━━━ Dataset records

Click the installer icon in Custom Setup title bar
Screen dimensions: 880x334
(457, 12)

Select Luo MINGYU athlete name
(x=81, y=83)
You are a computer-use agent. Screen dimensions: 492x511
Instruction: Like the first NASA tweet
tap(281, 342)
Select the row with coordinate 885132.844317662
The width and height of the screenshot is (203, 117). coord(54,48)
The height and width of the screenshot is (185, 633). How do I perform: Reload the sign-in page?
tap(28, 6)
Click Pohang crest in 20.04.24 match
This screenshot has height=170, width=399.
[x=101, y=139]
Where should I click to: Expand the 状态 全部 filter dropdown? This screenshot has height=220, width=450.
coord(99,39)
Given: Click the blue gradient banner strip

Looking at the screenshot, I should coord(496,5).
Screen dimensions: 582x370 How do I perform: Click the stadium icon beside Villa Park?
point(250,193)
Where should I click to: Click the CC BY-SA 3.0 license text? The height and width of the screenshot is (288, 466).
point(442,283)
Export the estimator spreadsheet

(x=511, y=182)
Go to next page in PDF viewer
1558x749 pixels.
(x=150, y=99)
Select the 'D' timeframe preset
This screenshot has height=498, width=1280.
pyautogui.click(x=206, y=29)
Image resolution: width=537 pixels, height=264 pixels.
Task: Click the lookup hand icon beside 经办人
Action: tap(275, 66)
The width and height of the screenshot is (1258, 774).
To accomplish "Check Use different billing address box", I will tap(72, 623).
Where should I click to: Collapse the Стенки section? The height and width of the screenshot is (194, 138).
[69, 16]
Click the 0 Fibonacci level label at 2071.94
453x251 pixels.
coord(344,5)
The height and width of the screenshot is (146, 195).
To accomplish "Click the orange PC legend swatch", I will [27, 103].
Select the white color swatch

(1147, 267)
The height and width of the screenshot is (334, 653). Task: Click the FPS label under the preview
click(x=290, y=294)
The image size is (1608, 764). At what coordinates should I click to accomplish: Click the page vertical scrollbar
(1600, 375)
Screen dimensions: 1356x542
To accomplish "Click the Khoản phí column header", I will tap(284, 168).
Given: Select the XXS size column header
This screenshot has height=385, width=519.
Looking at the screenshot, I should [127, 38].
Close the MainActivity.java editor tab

━━━━━━

**What to work on**
The listing above is to be reproduced without a single change.

**Answer box**
Click the installer icon in Custom Setup title bar
Screen dimensions: 880x334
(457, 12)

Select Luo MINGYU athlete name
(x=81, y=83)
You are a computer-use agent. Screen dimensions: 492x511
Instruction: Like the first NASA tweet
tap(281, 342)
Select the row with coordinate 885132.844317662
The width and height of the screenshot is (203, 117). coord(54,48)
The height and width of the screenshot is (185, 633). How do I perform: Reload the sign-in page?
tap(28, 6)
Click Pohang crest in 20.04.24 match
This screenshot has height=170, width=399.
[x=101, y=139]
Where should I click to: Expand the 状态 全部 filter dropdown? This screenshot has height=220, width=450.
coord(99,39)
Given: Click the blue gradient banner strip

Looking at the screenshot, I should coord(496,5).
Screen dimensions: 582x370 How do I perform: Click the stadium icon beside Villa Park?
point(250,193)
Where should I click to: Click the CC BY-SA 3.0 license text? The height and width of the screenshot is (288, 466).
point(442,283)
Export the estimator spreadsheet

(x=511, y=182)
Go to next page in PDF viewer
1558x749 pixels.
(x=150, y=99)
Select the 'D' timeframe preset
This screenshot has height=498, width=1280.
pyautogui.click(x=206, y=29)
Image resolution: width=537 pixels, height=264 pixels.
Task: Click the lookup hand icon beside 经办人
Action: tap(275, 66)
The width and height of the screenshot is (1258, 774).
To accomplish "Check Use different billing address box", I will tap(72, 623).
Where should I click to: Collapse the Стенки section? The height and width of the screenshot is (194, 138).
[69, 16]
Click the 0 Fibonacci level label at 2071.94
453x251 pixels.
coord(344,5)
The height and width of the screenshot is (146, 195).
To accomplish "Click the orange PC legend swatch", I will [27, 103].
Select the white color swatch

(1147, 267)
The height and width of the screenshot is (334, 653). Task: Click the FPS label under the preview
click(x=290, y=294)
The image size is (1608, 764). At what coordinates should I click to accomplish: Click the page vertical scrollbar
(1600, 375)
Screen dimensions: 1356x542
To accomplish "Click the Khoản phí column header", I will tap(284, 168).
Given: Select the XXS size column header
This screenshot has height=385, width=519.
Looking at the screenshot, I should [127, 38].
Close the MainActivity.java editor tab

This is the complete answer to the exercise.